練習問題 1: 原文のうち、「足り得るほどに堪能する」で始まり「えるのではないかと思います。」で終わる部分を、一字一句たがえずに書き写しなさい。
練習問題 2: 原文の中でかぎかっこ「」に入れて示されている語句を、重複を除いてすべて挙げなさい。

───── 原文

足り得るほどに堪能する
一つ前のエントリに戴いたTAKESAN さんからのコメントに漫然とお返事を書いていたら例によって長くなった。これだけ長くなると、一個人に対するお返事として位置附けると相手の方の負担になるので、お返事として書いた体裁そのままで恐縮だが、新しいエントリとしてアップすることにした。
>TAKESAN さん
気を附けていても、そもそもの最初から間違って覚えていて、疑うことすら出来ない言葉と謂うのも多いですよね。これはもう、人間が言葉を覚える一般的なプロセスを考えると、全部点検して正そうなんて考えても無理なんだろうと思います。TAKESAN さんはソシュールにもお詳しいと謂うことですので、更めてくだくだしく説明するようなことでもないんですが、ちょっと思うところがあるので長話を。
人間は言葉を覚える際に、語の成り立ちや語源、正確な意味、時代による語義や表記の変遷を一通り知識として覚えてから言葉を遣うわけではないですよね。本に書いてあったり他人が口にしている言葉の意味やニュアンスを直観的に類推して、自分で会話上で遣ってみて、それで意味が通るようなら、そう謂うふうに直観的に類推した意味やニュアンスが確定され、語彙として身に着いて行くわけですね。
勿論、教育や学習によってその言葉のブレが点検され修整されるプロセスもあるわけですが、人間がコミュニケーションによって貯め込んでいくすべての語彙に亘ってそのような点検と修整を施すことはほぼ不可能でしょう。ですから、普通の人間が蓄積している語彙中には必ず不正確な部分があるわけで、これは不可避的な性格なのだと謂えるのではないかと思います。
たとえば、所ジョージは「常夏の島」と謂う言葉を長らく「ココナツの島」だと勘違いしていたそうですが(笑)、これは自分で気附かない限り何となく通ってしまう間違いですよね。音として「と」と「こ」は会話上では聞き分けづらいですし、「常夏の島」と謂う言葉を予め識っている人は、相手が「ココナツの島」と言っていると謂う発想自体がないですから、自動的に補正して聞き取っていたりするでしょう。指示している内容自体はブレてないわけですから、会話の上では「ココナツの島」と言っていても何とか通じてしまうわけですね。
本人的にも「常夏の島」と謂う文字面を目にしたことがあったとしても、それを「とこなつ」と読むと謂う知識がなかったら、自分の間違いには気附きません。また、文章上で「ココナツの島」と書いたとしても、書き手がそれに「常夏の島」と同一の意味を担わせていると謂うことを読み手が諒解しなければ、そう謂う意味の言葉として通じてしまうおそれがありますね。「ココナツが生えている暖かい島」と謂う具体的な意味と慣用表現としての在り方の関係に立ち入って他人と対話しなければ、間違いに気附くことはまずないわけです。

──────────
───── 提供資料

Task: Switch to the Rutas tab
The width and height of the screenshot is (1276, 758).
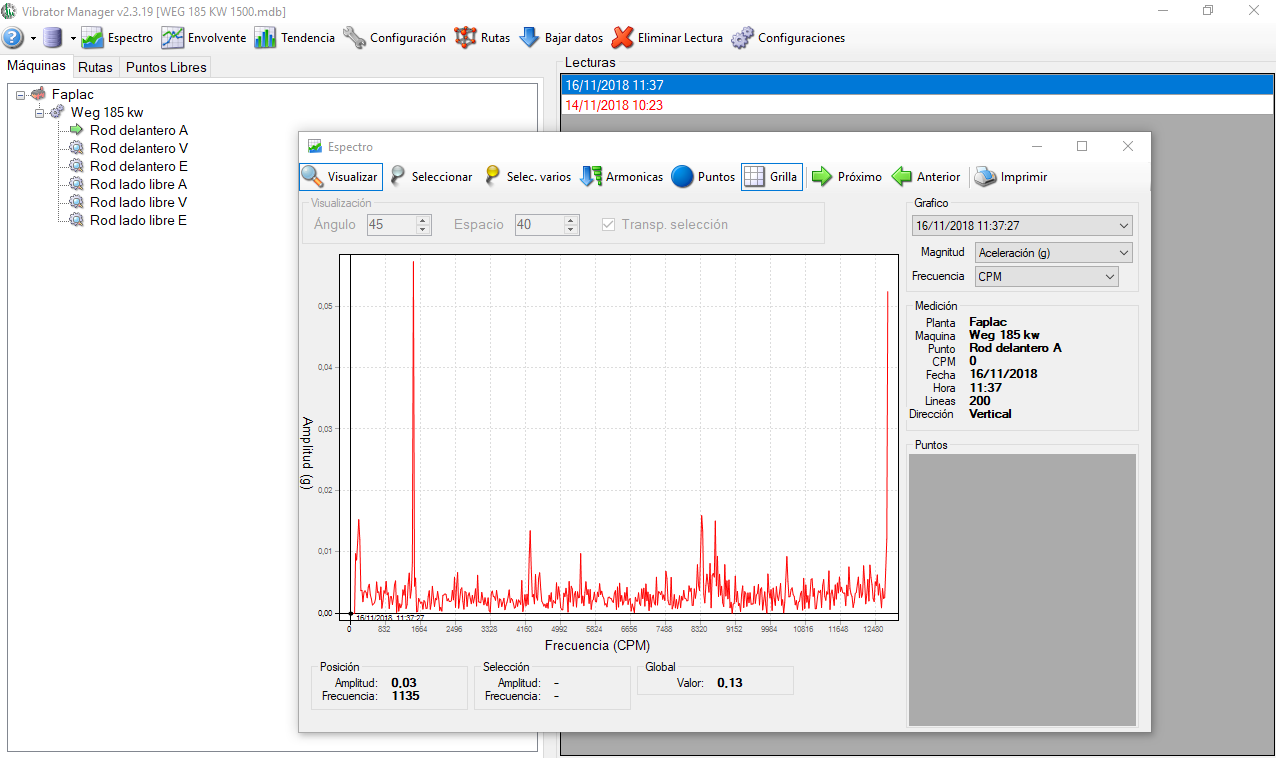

──────────

正解 1:
足り得るほどに堪能する
一つ前のエントリに戴いたTAKESAN さんからのコメントに漫然とお返事を書いていたら例によって長くなった。これだけ長くなると、一個人に対するお返事として位置附けると相手の方の負担になるので、お返事として書いた体裁そのままで恐縮だが、新しいエントリとしてアップすることにした。
>TAKESAN さん
気を附けていても、そもそもの最初から間違って覚えていて、疑うことすら出来ない言葉と謂うのも多いですよね。これはもう、人間が言葉を覚える一般的なプロセスを考えると、全部点検して正そうなんて考えても無理なんだろうと思います。TAKESAN さんはソシュールにもお詳しいと謂うことですので、更めてくだくだしく説明するようなことでもないんですが、ちょっと思うところがあるので長話を。
人間は言葉を覚える際に、語の成り立ちや語源、正確な意味、時代による語義や表記の変遷を一通り知識として覚えてから言葉を遣うわけではないですよね。本に書いてあったり他人が口にしている言葉の意味やニュアンスを直観的に類推して、自分で会話上で遣ってみて、それで意味が通るようなら、そう謂うふうに直観的に類推した意味やニュアンスが確定され、語彙として身に着いて行くわけですね。
勿論、教育や学習によってその言葉のブレが点検され修整されるプロセスもあるわけですが、人間がコミュニケーションによって貯め込んでいくすべての語彙に亘ってそのような点検と修整を施すことはほぼ不可能でしょう。ですから、普通の人間が蓄積している語彙中には必ず不正確な部分があるわけで、これは不可避的な性格なのだと謂えるのではないかと思います。

正解 2:
・常夏の島
・ココナツの島
・と
・こ
・とこなつ
・ココナツが生えている暖かい島